The loach is blackish/grey and earthworm like? could be a Black Kuhli, i have 3 and they are a great addition, but i notice they do better in at least a group of 3


----------



## Sprite42 (Mar 10, 2006)

Black kuhlis are great! They will also school with striped kuhlis. They are also omnivores and will eat whatever hits the bottom. 

Your clown pleco will do well with some driftwood or bogwood. He will also enjoy some kind of hiding place. Mine is mostly nocturnal, but arrives at feeding time without fail. LOL

If you get your wood locally, make sure it has no bark and is completely dried out. I would definitely boil it and then let it air dry....then soak it in dechlorinated water for a week or so.


----------



## little (Mar 10, 2006)

Congrats msdolittle,, Even if i have no clue what you got but i am going to look them up,,, how many tanks will that be now? funny how we always find time for our fish tanks,,, even with little ones under foot


----------



## msdolittle (Mar 4, 2006)

Yeah, he's black and earthworm like....and he sure does know the minute the food hits the water!!!
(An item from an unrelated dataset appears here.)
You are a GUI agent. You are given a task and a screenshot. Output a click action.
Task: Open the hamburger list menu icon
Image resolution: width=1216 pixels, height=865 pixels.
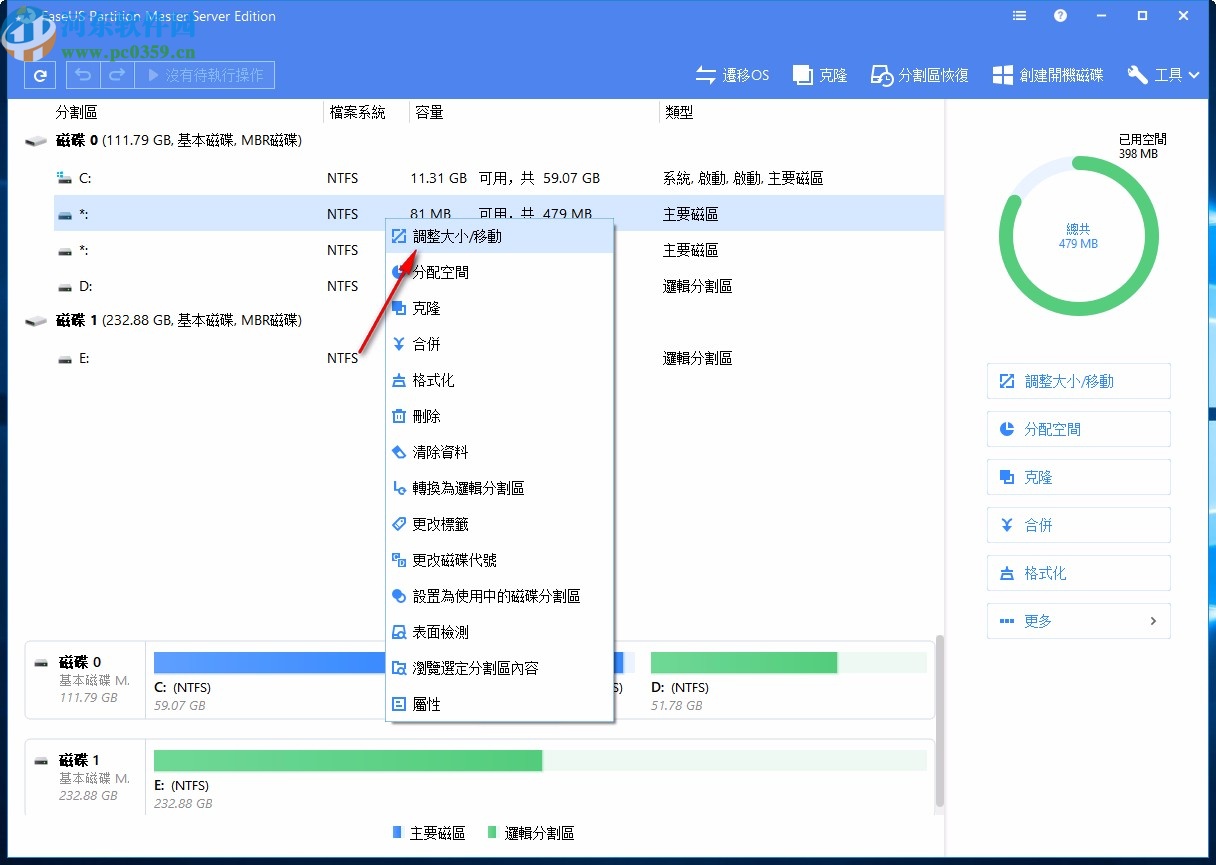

I've noticed the clown pleco hides in the plants.......I never see him. I'm hoping he'll get more used to it and come out more.

Where can I buy bogwood??

Little, its just one tank still........but at this rate I'm going to have to get another!!! I have a whole zoo and the toddler....but its teaching him to love animals. He's so gentle with every creature.....bugs included.


----------



## Georgia Peach (Sep 23, 2005)

way cool! would love to see pics!


----------



## msdolittle (Mar 4, 2006)

I'd show pics if I could take one that is worth a crap! I tried and tried to take a pic of my gouramis when they were really sick....but they were horrible!!!
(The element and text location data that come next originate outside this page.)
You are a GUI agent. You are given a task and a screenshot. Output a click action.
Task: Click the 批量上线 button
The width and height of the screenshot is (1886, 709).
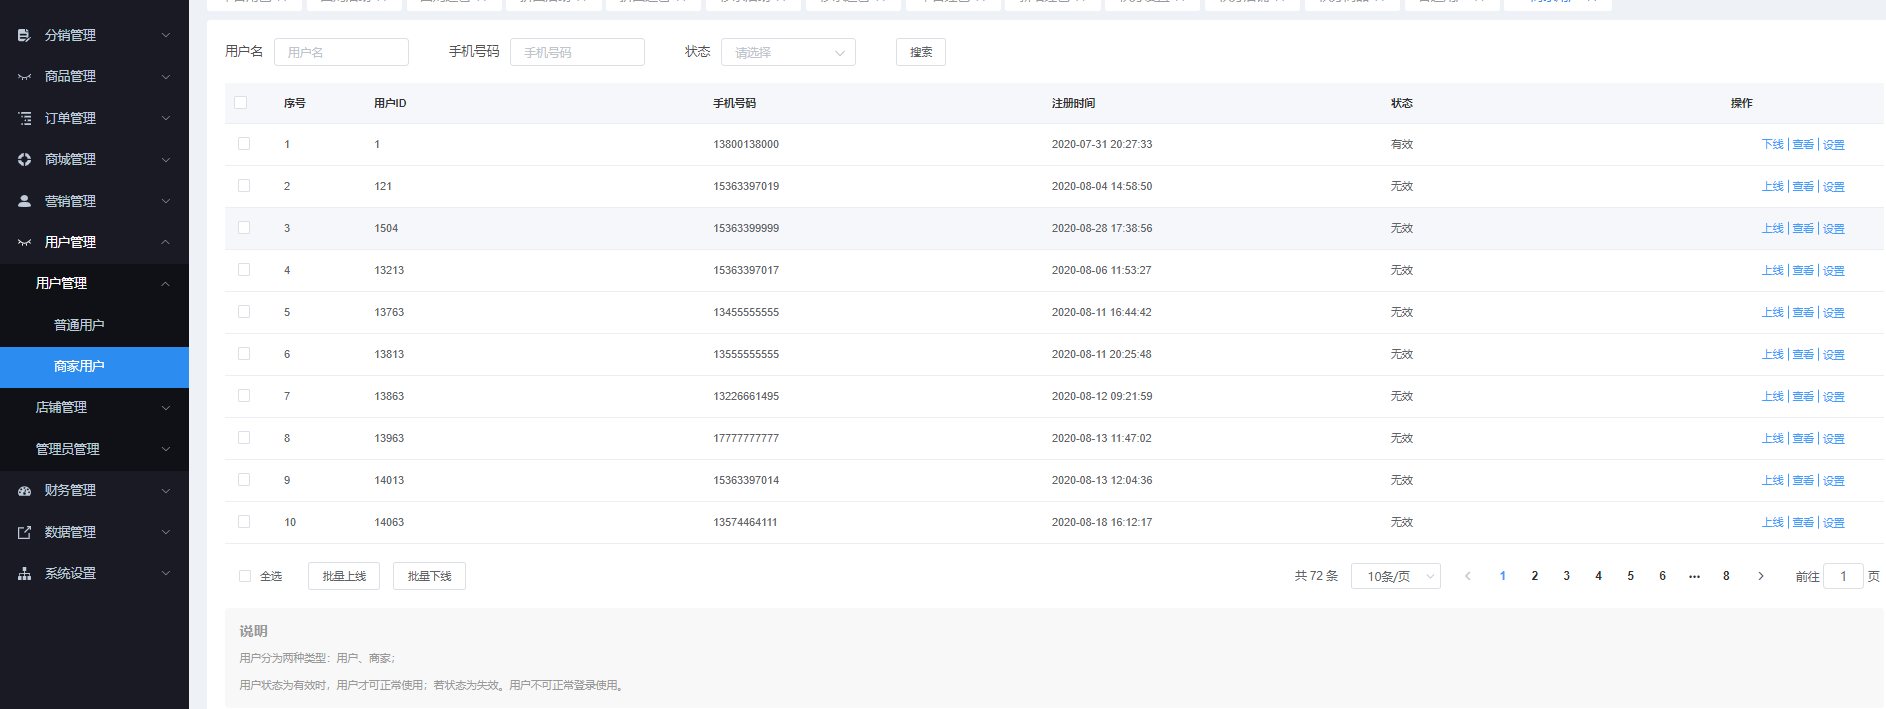point(344,576)
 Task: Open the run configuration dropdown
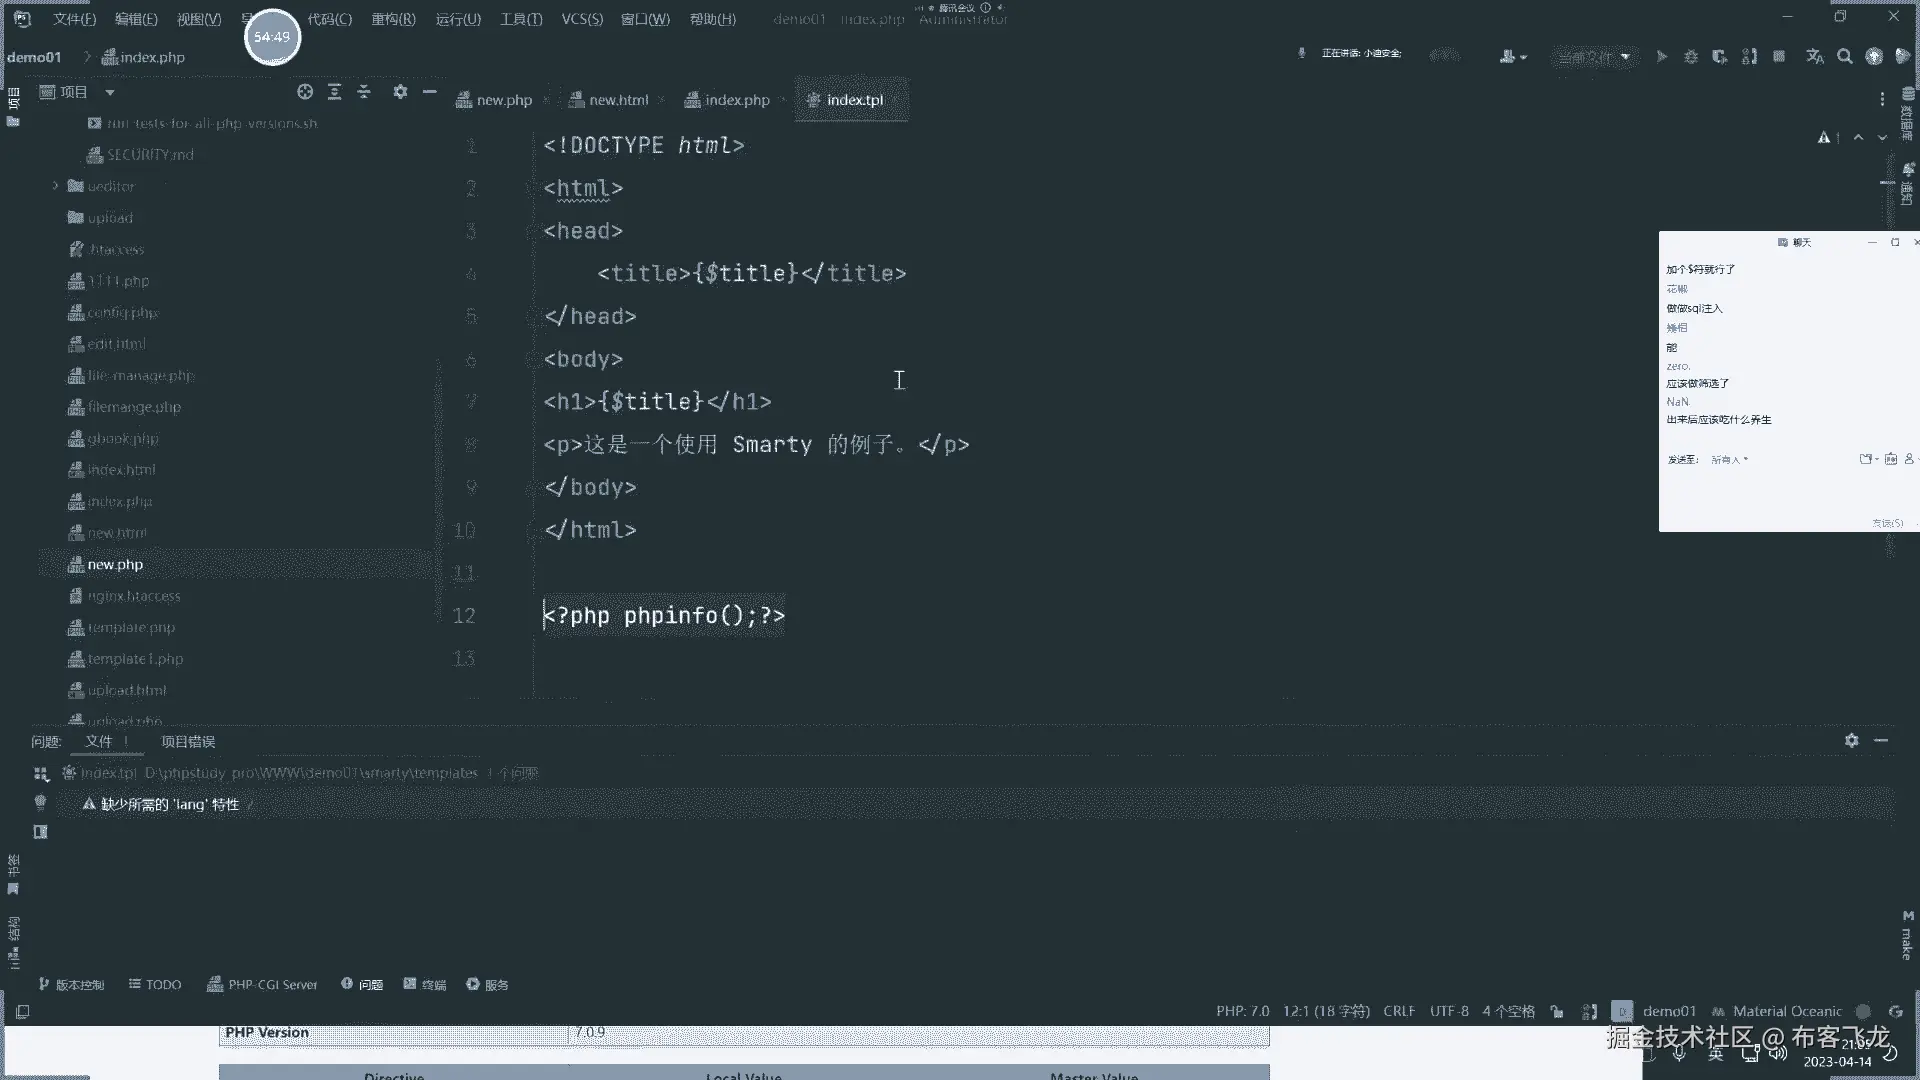point(1594,57)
I'll tell ya, that clown never comes out! The loach comes out at feeding time, such a good little eater, doesn't miss a meal!


----------



## garfieldnfish (Jan 18, 2005)

My 2 clown plecos are only active a night time but one of them hides in plain view of me between 3 lucky bamboo plants. Both have their own piece of driftwood. Clown plecos are wood eating plecos and you need to get the driftwood as soon as possible. Petland in my area sells it, but you could get some on line as well. I does not have to be a big piece but get one that will provide him with a hiding space as well as a source for food. I have mine in a 15 gal tank with dwarf frogs and they get along great. They even let the frogs stand on them and don't bother them at all. I have not seen these plecos go after the frogs bloodworms (that does not mean that they don't, I just never saw it) but mine do eat shrimp pellets, tropical grumbles, zucchini, cucumbers and they love ripe mango.


----------



## msdolittle (Mar 4, 2006)

I'm actually going to the petstore today to look again...... I haven't been able to find it online (I started another thread asking for sites.......but no replies yet).
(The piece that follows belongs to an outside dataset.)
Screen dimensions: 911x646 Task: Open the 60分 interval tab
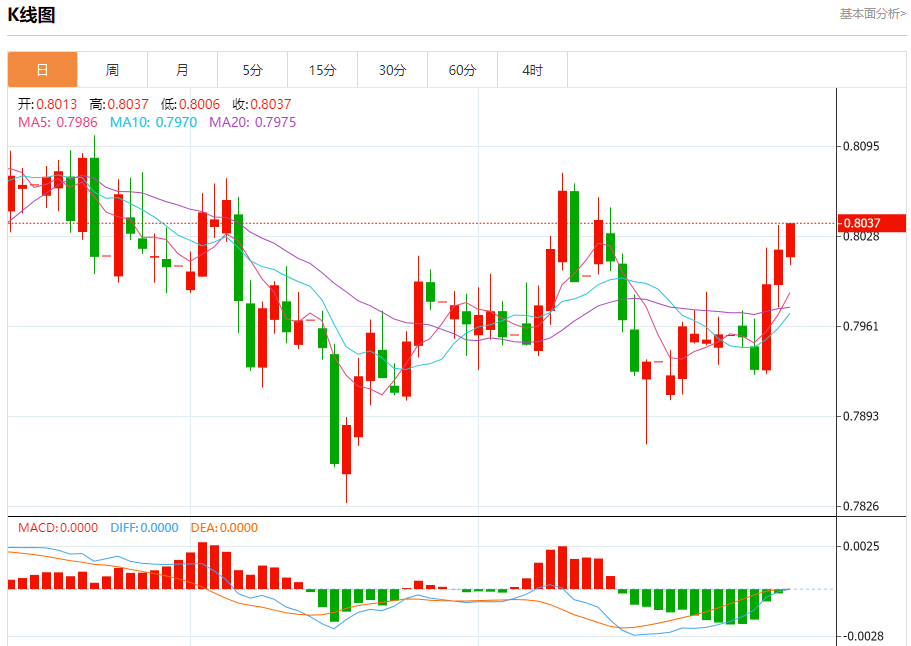click(462, 70)
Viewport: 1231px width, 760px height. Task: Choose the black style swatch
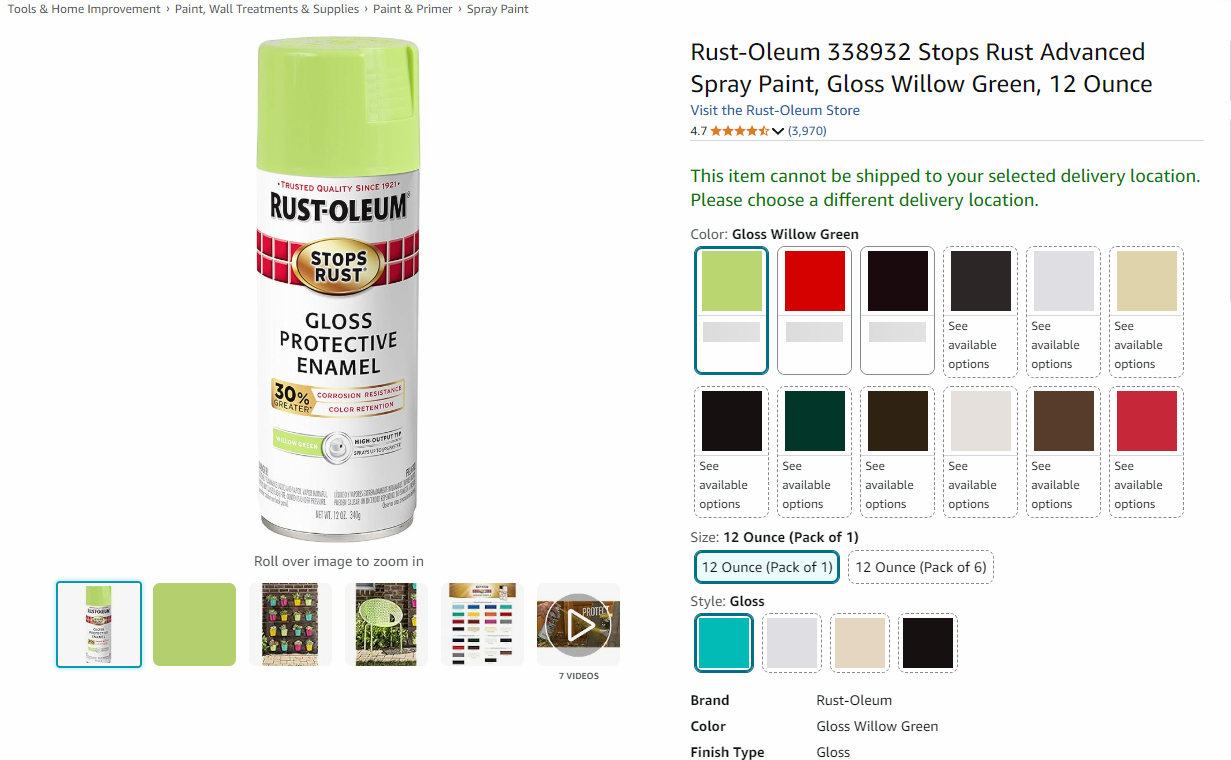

The poor thing was in a tank for a year with NO wood! How's that possible?


----------



## garfieldnfish (Jan 18, 2005)

Just go to www.yahoo.com and search for driftwood and sale or sell and it will give you several sites.
Clown plecos arewood eating plecos but they can survive on other food sources. That, however, is not healthy for them. Just like we can live on Coke and candy bars for a long time but sooner or later it will cause health problems.


----------



## msdolittle (Mar 4, 2006)

I got a piece of wood today.... Its not driftwood, its pretty hard. They told me to soak it for a couple days before putting it in my tank, but I'm boiling it right now too (been on a shelf, who the heck knows what has touched it).

Picked up a new plant too (fish of the month club, I get a free fish or plant......don't need any more fish!).


----------



## garfieldnfish (Jan 18, 2005)

What is fish of the month club?


----------



## msdolittle (Mar 4, 2006)

You get a free fish or plant every month (um...who the heck needs a free fish every month?). I'm slowly replacing the fake plants with live. And at the rate my fish eat them I NEED one every month! My local LFS does it.


----------



## garfieldnfish (Jan 18, 2005)

That's a pretty good idea. You have to go there to pick up your free fish or plant and while you are there, well, I know at least I would walk out with a ton of other stuff each time. Smart store.


----------



## msdolittle (Mar 4, 2006)

Yeah, that is smart of them. Luckily I don't have the money to buy extra stuff....


----------